**About this exercise:**
The listing is to be returned word for word, without its images.
##### Information provided
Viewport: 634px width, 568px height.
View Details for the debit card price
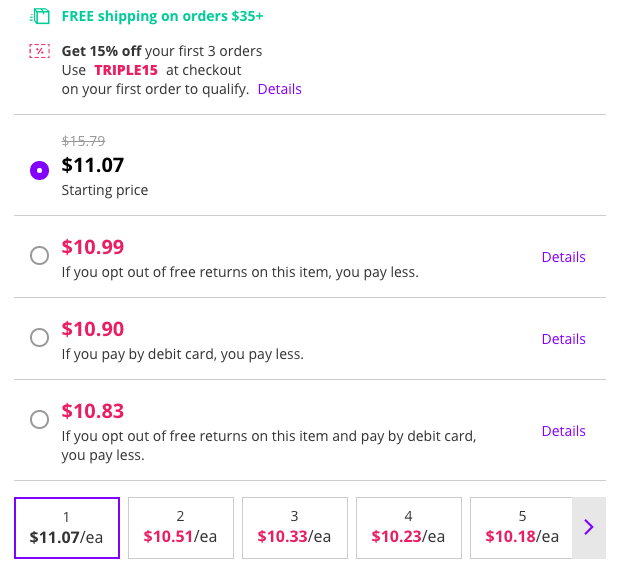(563, 339)
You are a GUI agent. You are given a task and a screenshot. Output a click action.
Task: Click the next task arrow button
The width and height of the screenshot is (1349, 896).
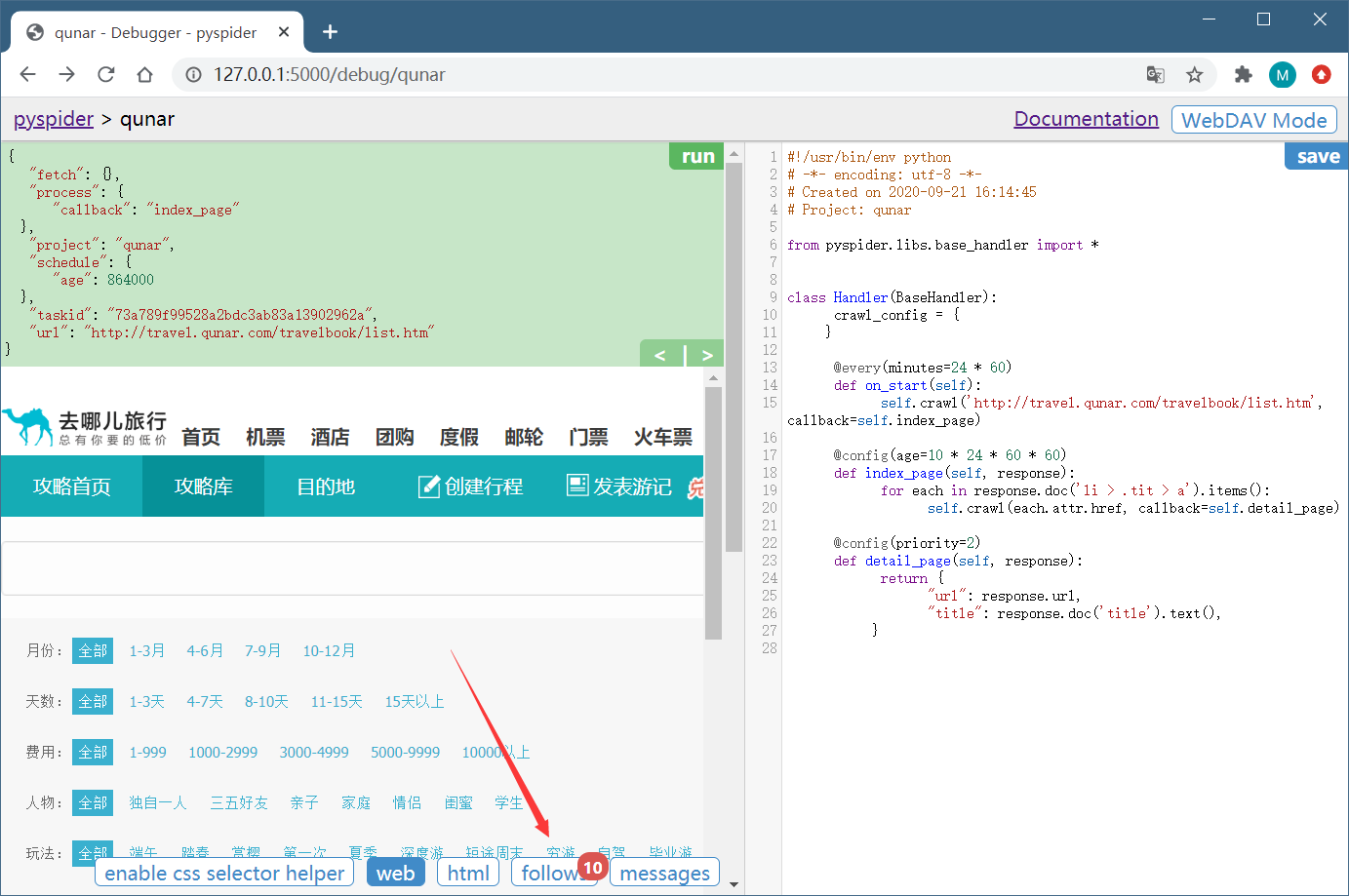707,355
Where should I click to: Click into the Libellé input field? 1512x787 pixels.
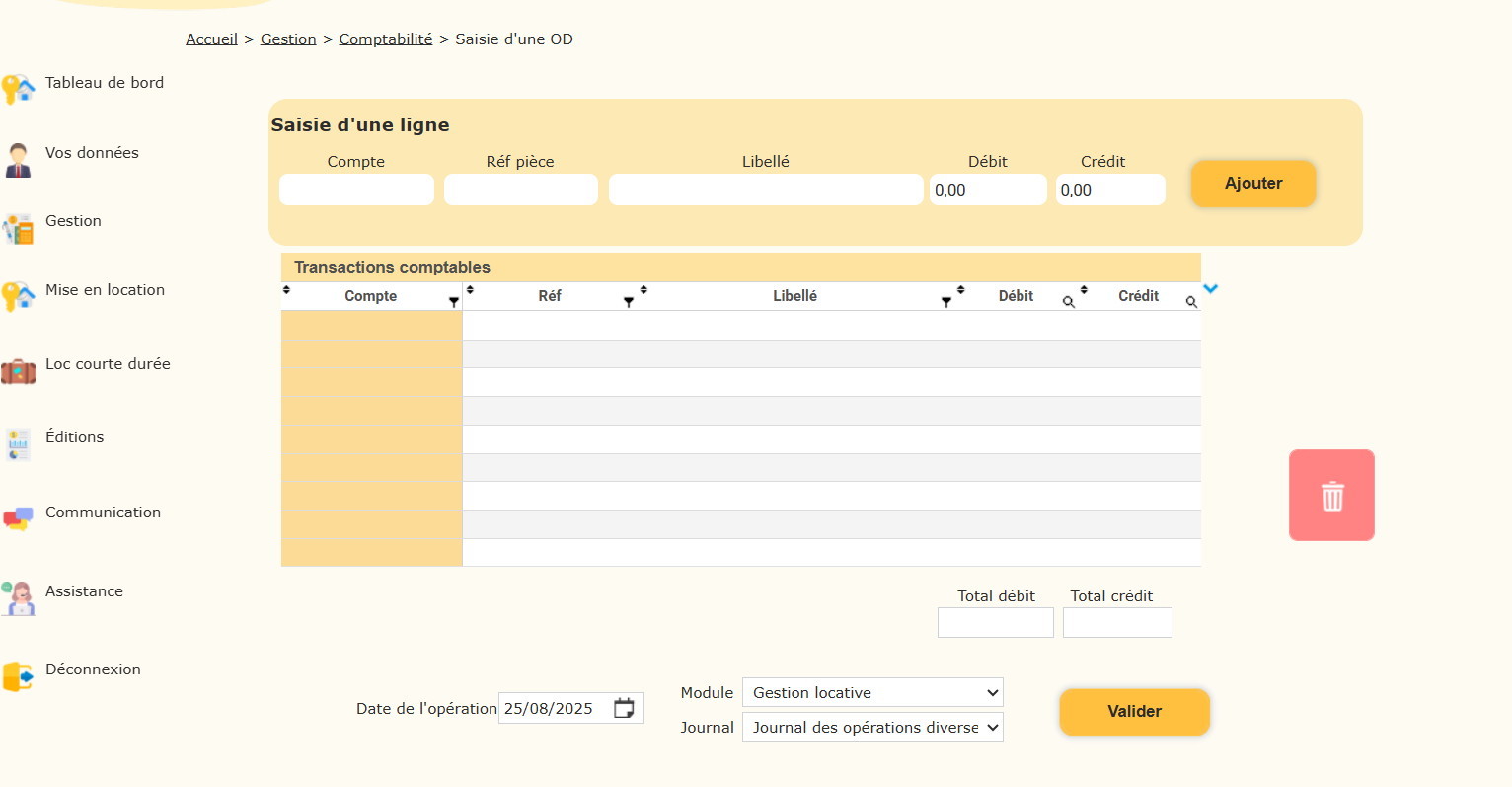tap(766, 190)
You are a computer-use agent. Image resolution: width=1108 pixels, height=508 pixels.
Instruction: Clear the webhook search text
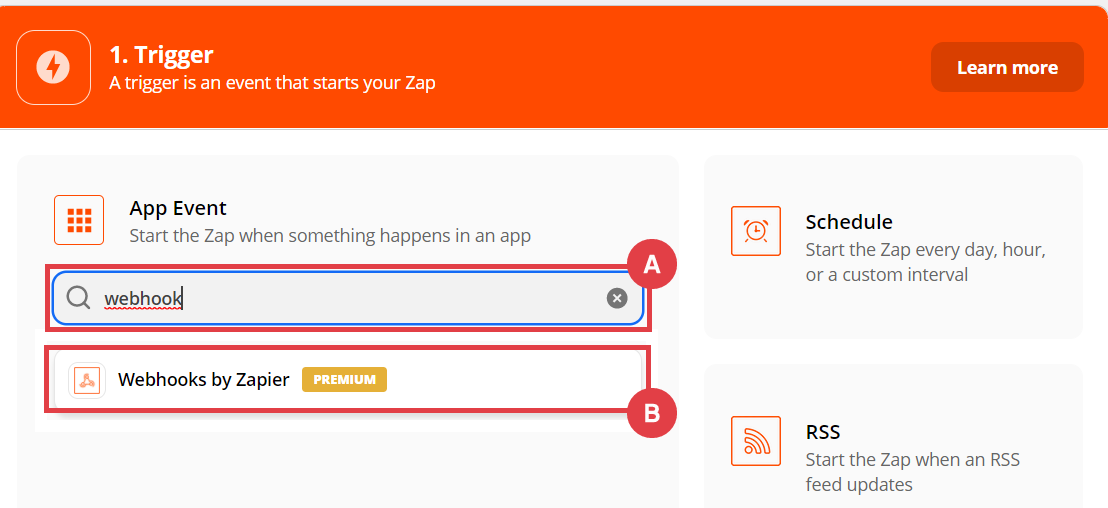617,298
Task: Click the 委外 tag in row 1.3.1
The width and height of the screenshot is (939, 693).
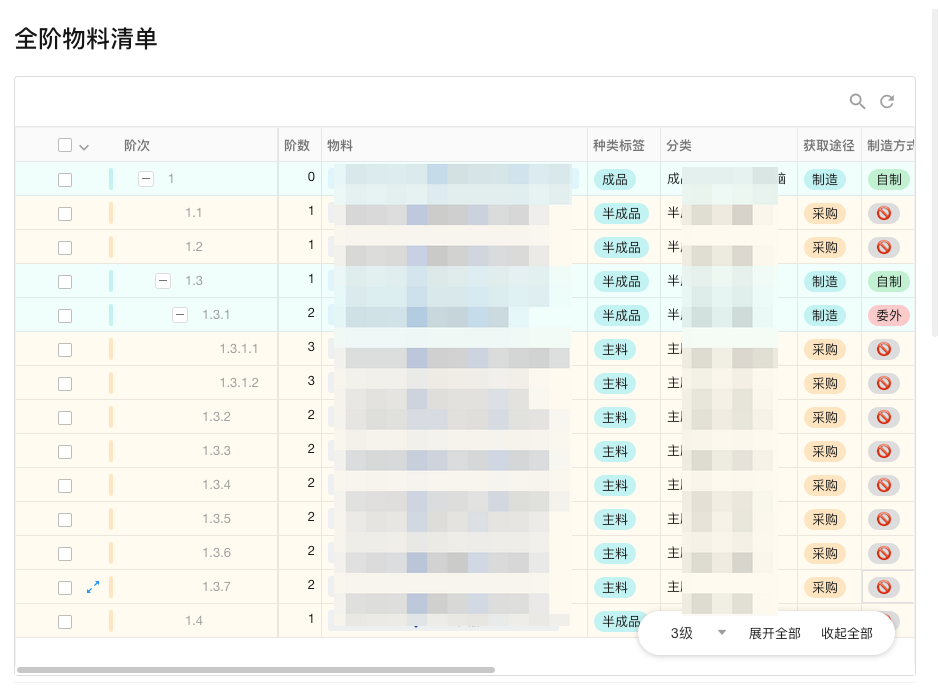Action: pyautogui.click(x=888, y=315)
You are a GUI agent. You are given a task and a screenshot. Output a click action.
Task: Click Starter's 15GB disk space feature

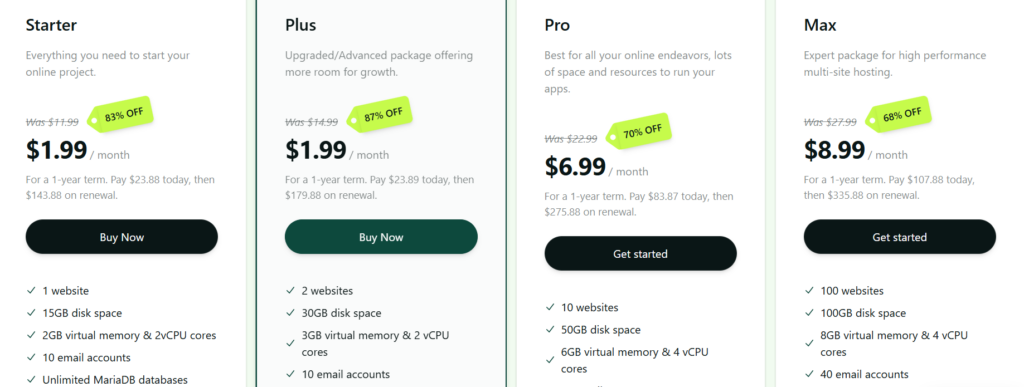pyautogui.click(x=82, y=313)
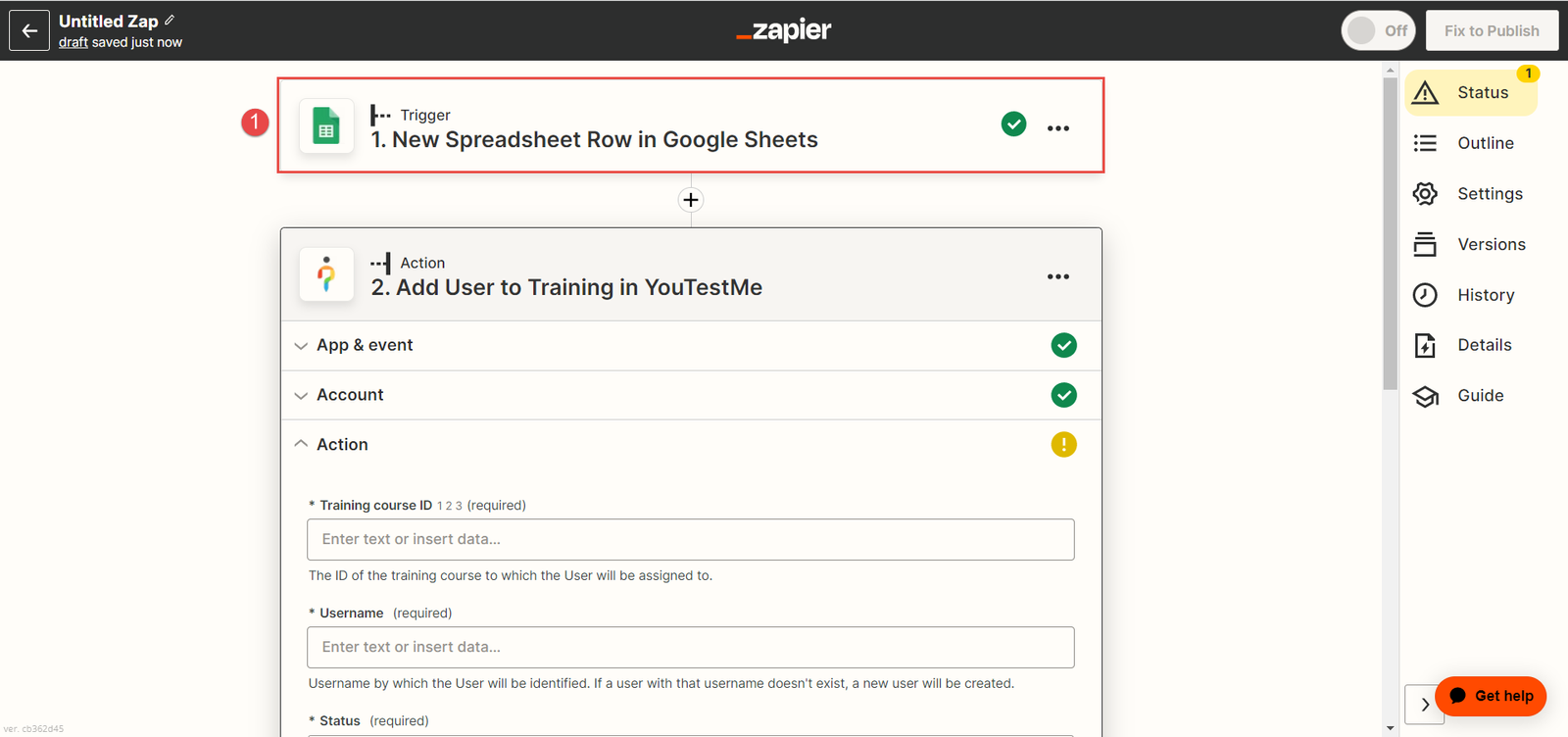Open action step three-dot menu
This screenshot has width=1568, height=737.
pos(1057,276)
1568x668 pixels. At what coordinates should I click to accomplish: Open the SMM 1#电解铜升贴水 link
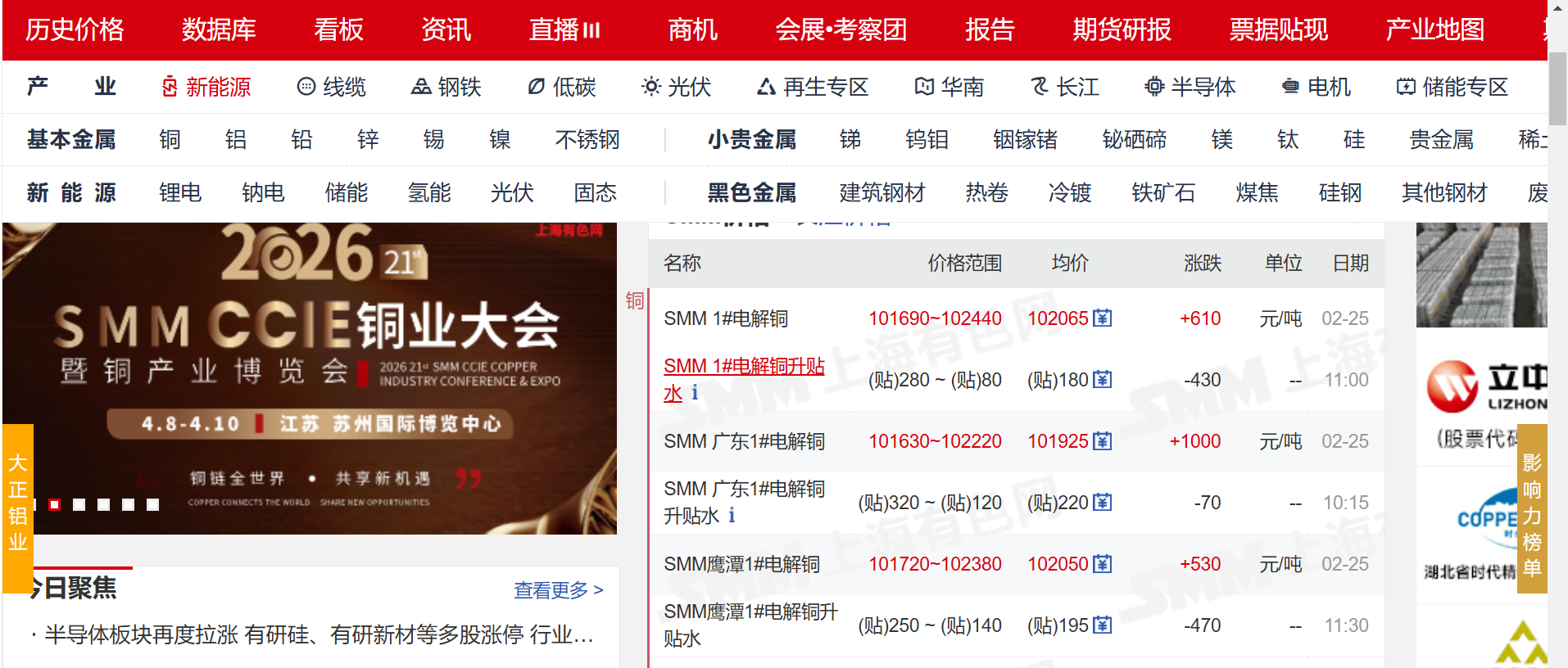pyautogui.click(x=743, y=367)
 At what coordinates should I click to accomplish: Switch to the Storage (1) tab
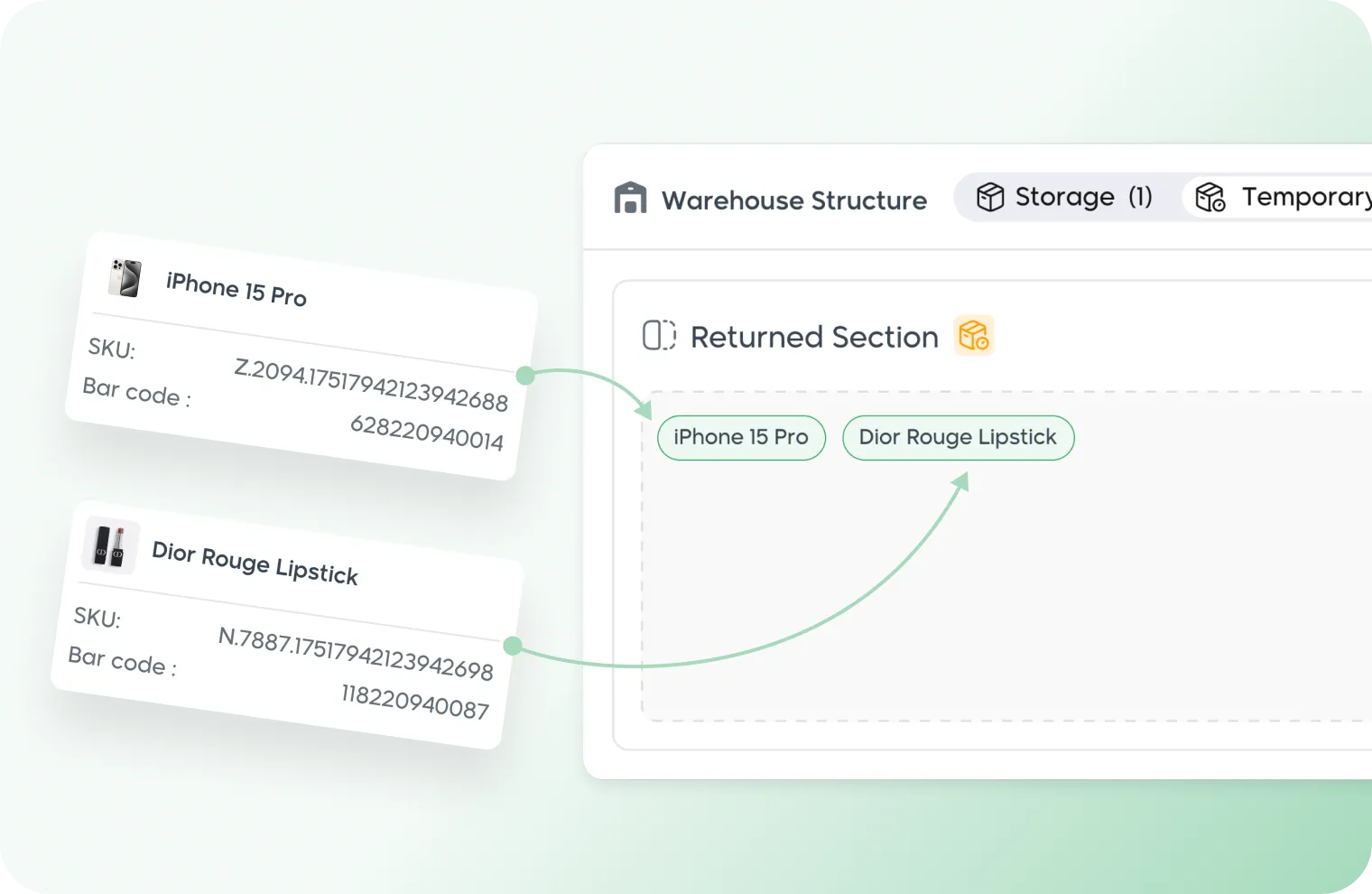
##########
**Written answer:**
Viewport: 634px width, 568px height.
View Details for the debit card price
(563, 339)
You are a GUI agent. You are given a task and a screenshot. Output a click action.
Task: Click the next task arrow button
The width and height of the screenshot is (1349, 896).
707,355
Where should I click to: Click into the Libellé input field? 1512x787 pixels.
tap(766, 190)
You are a computer-use agent. Image resolution: width=1108 pixels, height=508 pixels.
Instruction: Clear the webhook search text
617,298
Task: Click the 委外 tag in row 1.3.1
The width and height of the screenshot is (939, 693).
Action: pyautogui.click(x=888, y=315)
You are a GUI agent. You are given a task and a screenshot. Output a click action.
Task: Click Starter's 15GB disk space feature

pyautogui.click(x=82, y=313)
Open action step three-dot menu
This screenshot has width=1568, height=737.
pos(1057,276)
1568x668 pixels. At what coordinates should I click to accomplish: Open the SMM 1#电解铜升贴水 link
pyautogui.click(x=743, y=367)
 At what coordinates should I click to accomplish: Switch to the Storage (1) tab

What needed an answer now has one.